+++ DATA FOR ANALYSIS +++

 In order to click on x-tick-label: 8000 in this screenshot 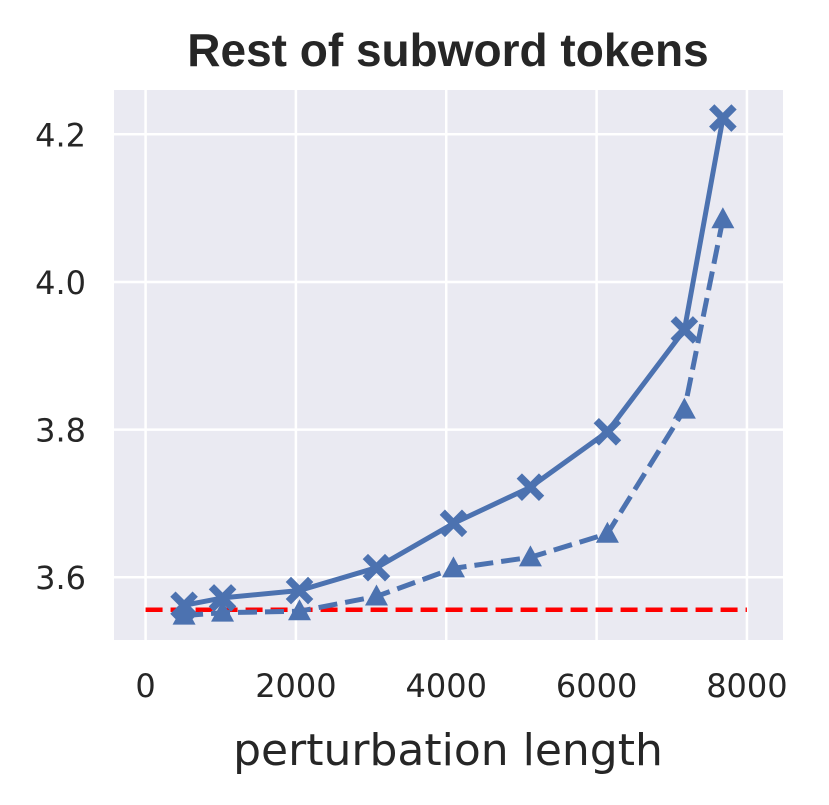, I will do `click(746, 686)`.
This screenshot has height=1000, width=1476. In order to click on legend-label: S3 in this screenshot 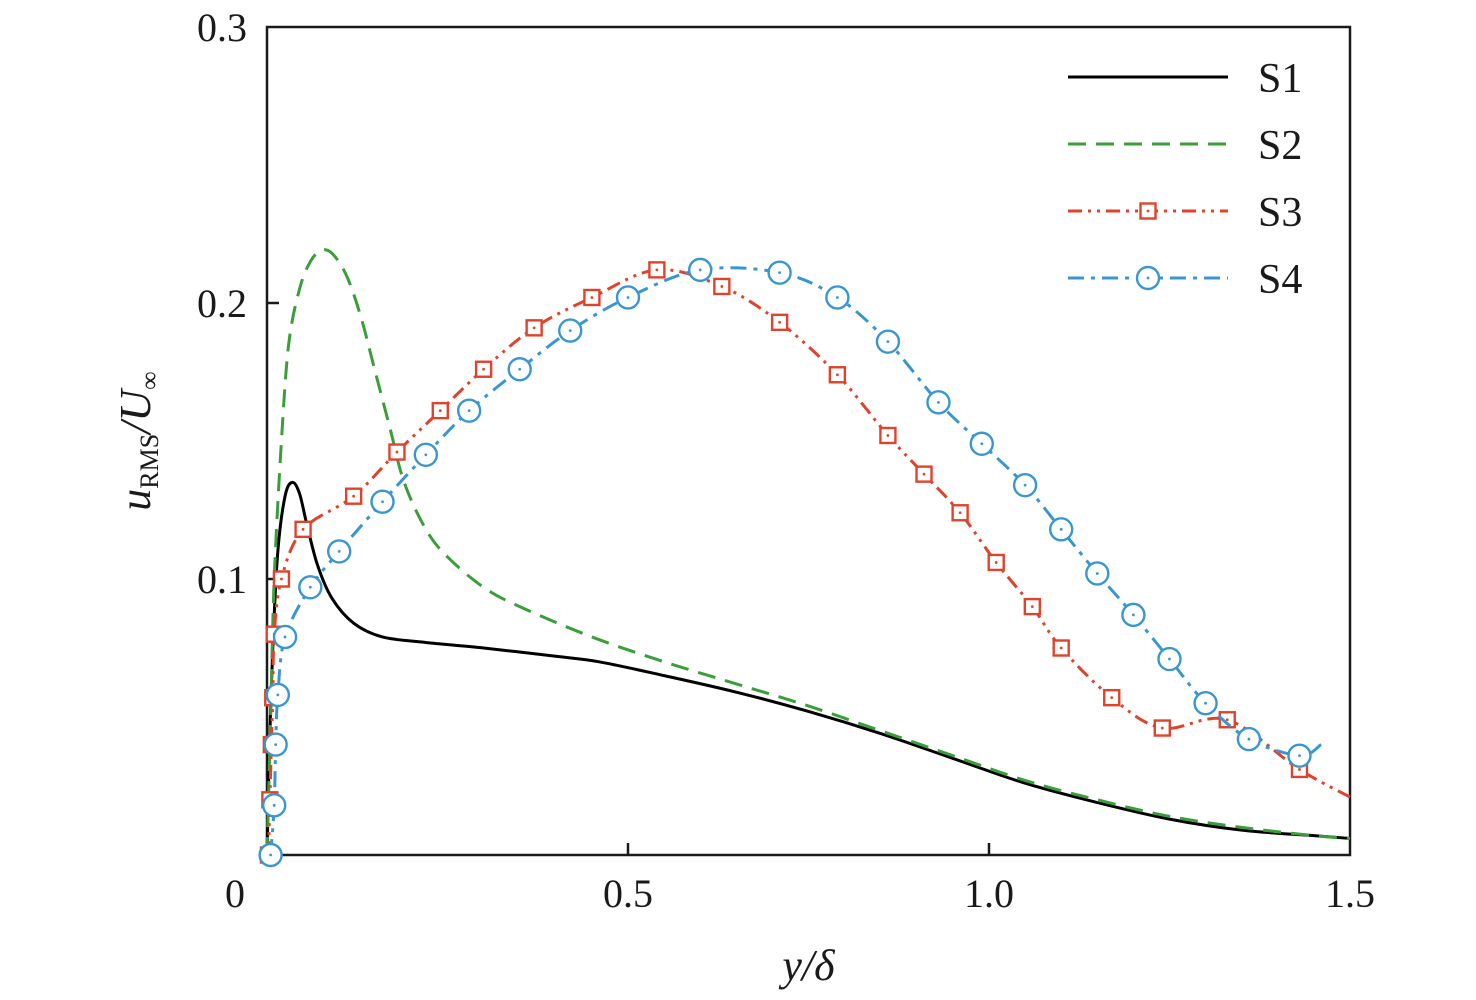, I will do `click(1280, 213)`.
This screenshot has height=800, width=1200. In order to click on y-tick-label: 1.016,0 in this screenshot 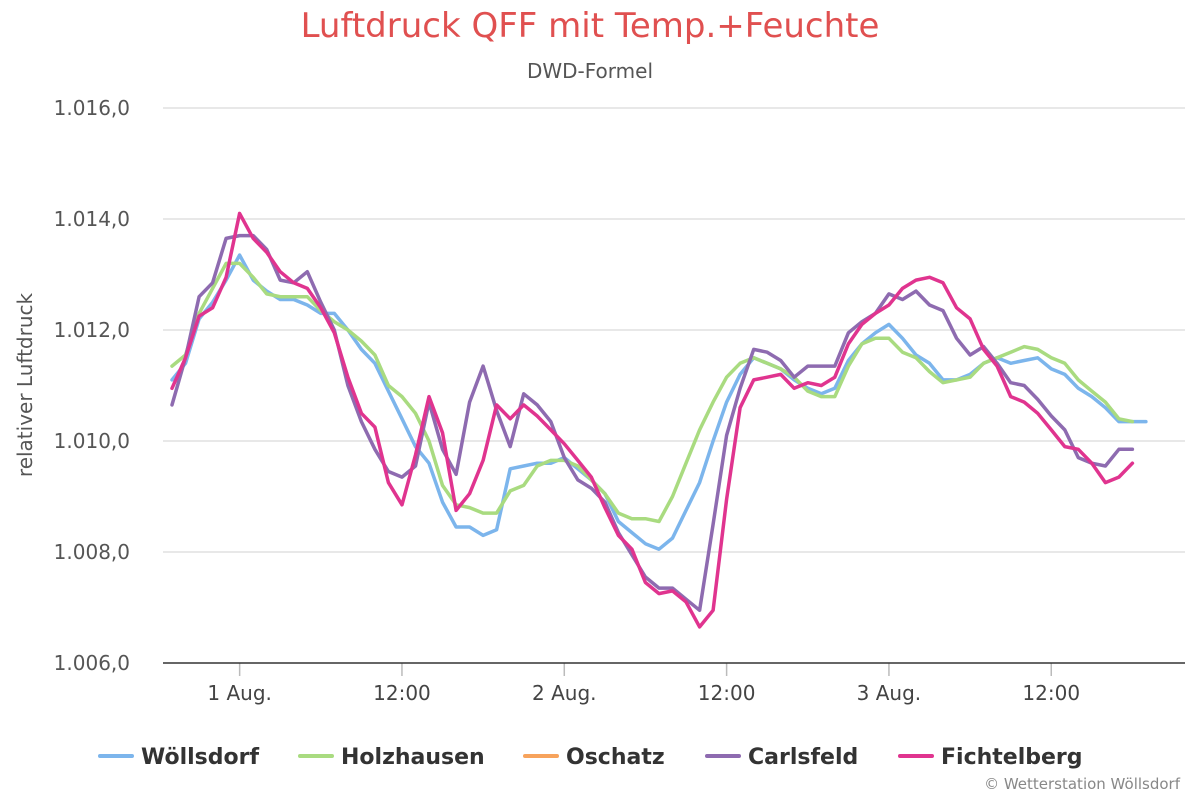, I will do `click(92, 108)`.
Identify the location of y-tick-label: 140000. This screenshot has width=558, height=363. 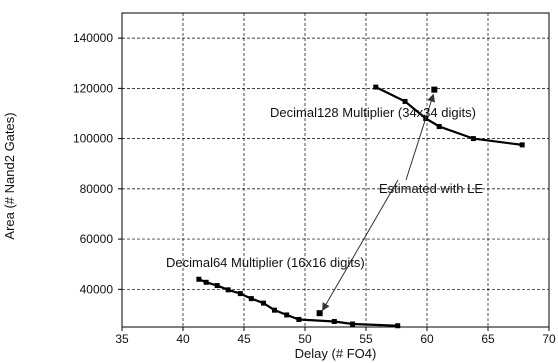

+++
+++ DATA FOR ANALYSIS +++

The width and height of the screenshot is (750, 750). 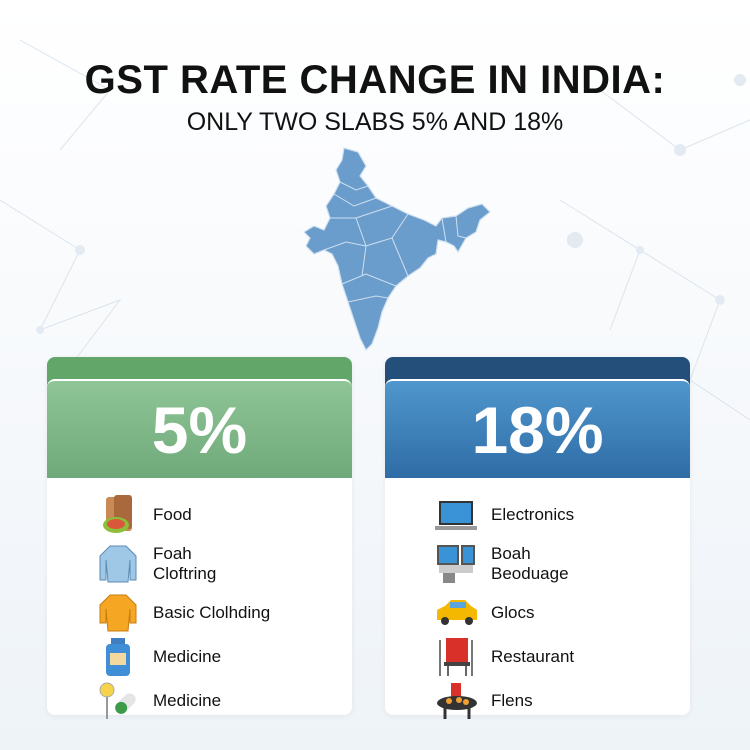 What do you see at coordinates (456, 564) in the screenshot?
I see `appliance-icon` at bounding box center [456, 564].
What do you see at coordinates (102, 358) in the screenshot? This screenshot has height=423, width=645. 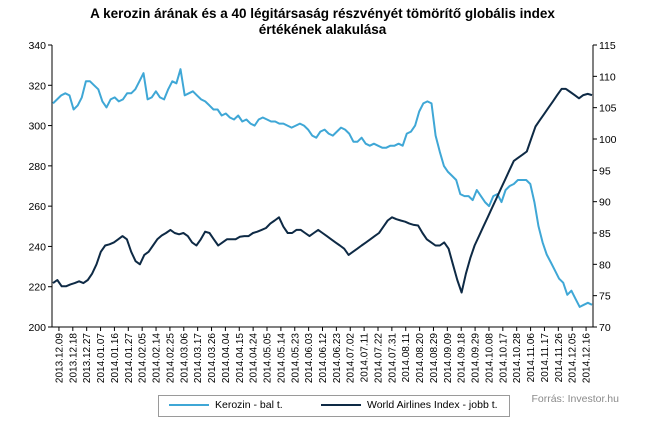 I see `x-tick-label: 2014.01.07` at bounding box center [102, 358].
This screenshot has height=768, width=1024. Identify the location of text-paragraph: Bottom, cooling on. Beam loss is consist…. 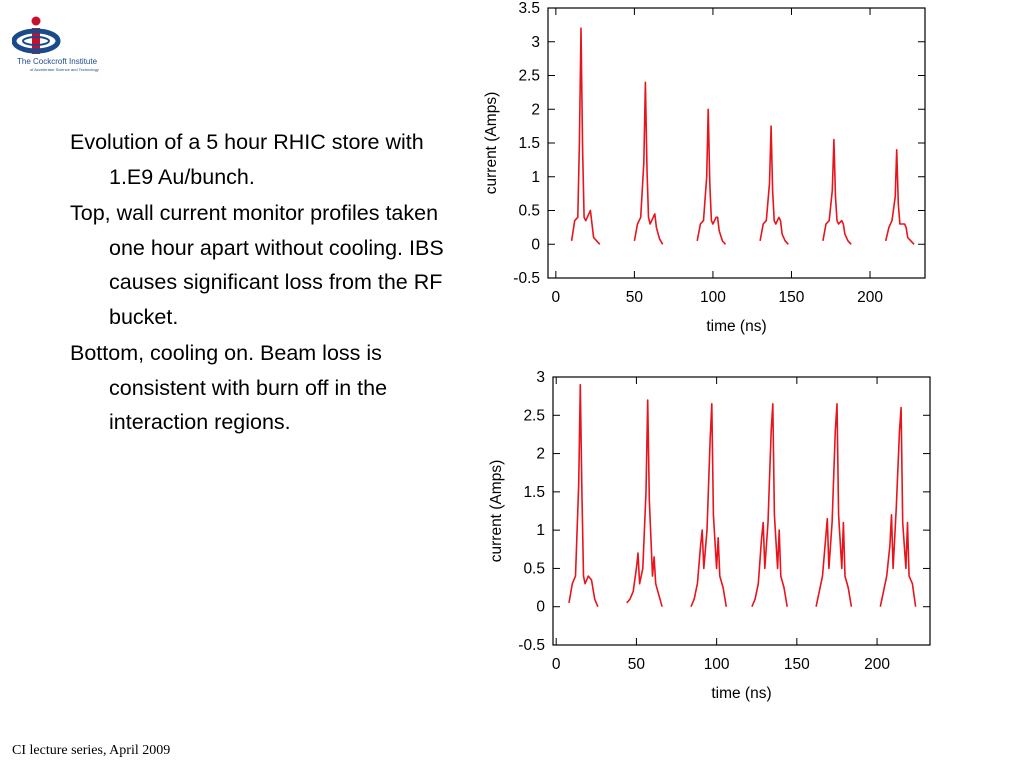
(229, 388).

+++
+++ DATA FOR ANALYSIS +++

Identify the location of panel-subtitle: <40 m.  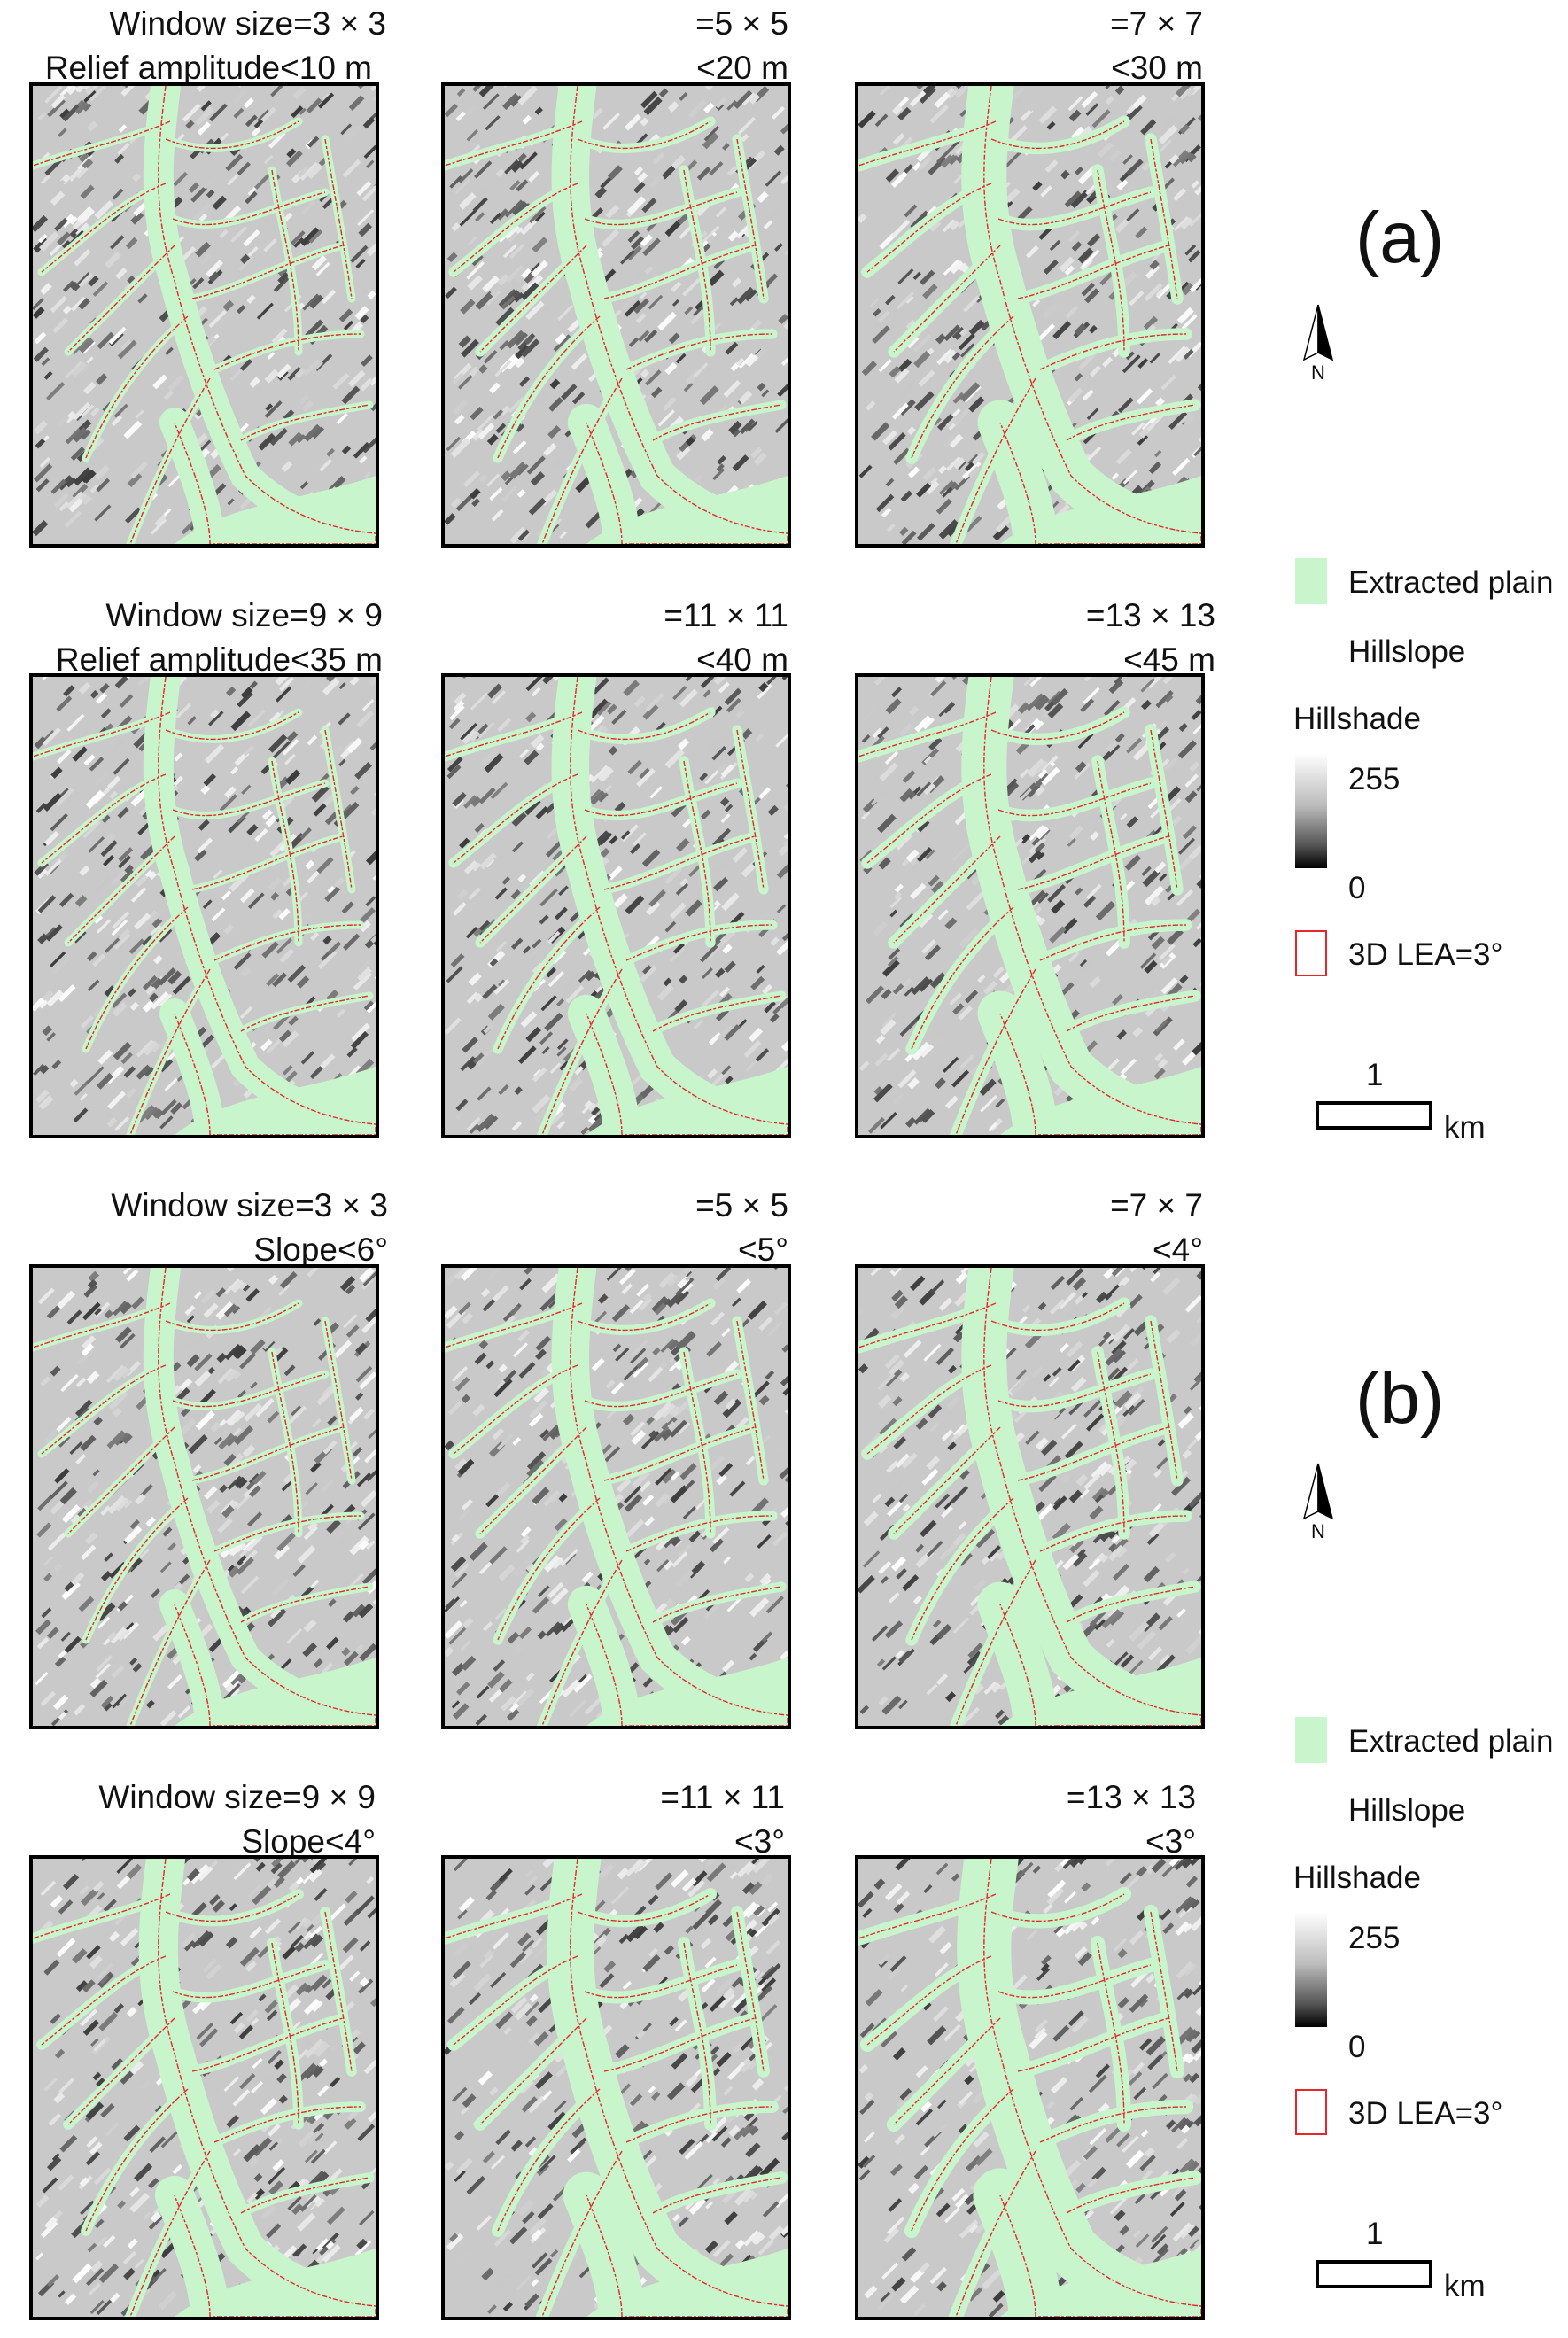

+++

Edit the lines from the line with "This screenshot has height=768, width=1024." up to and including the line with "(229, 388).", replacing "location" with "position" and keeping everything else the same. Return only those lines, without the pictures.

REPLY TO THE EXERCISE |
This screenshot has height=768, width=1024. Identify the position of text-paragraph: Bottom, cooling on. Beam loss is consist…. 
(229, 388).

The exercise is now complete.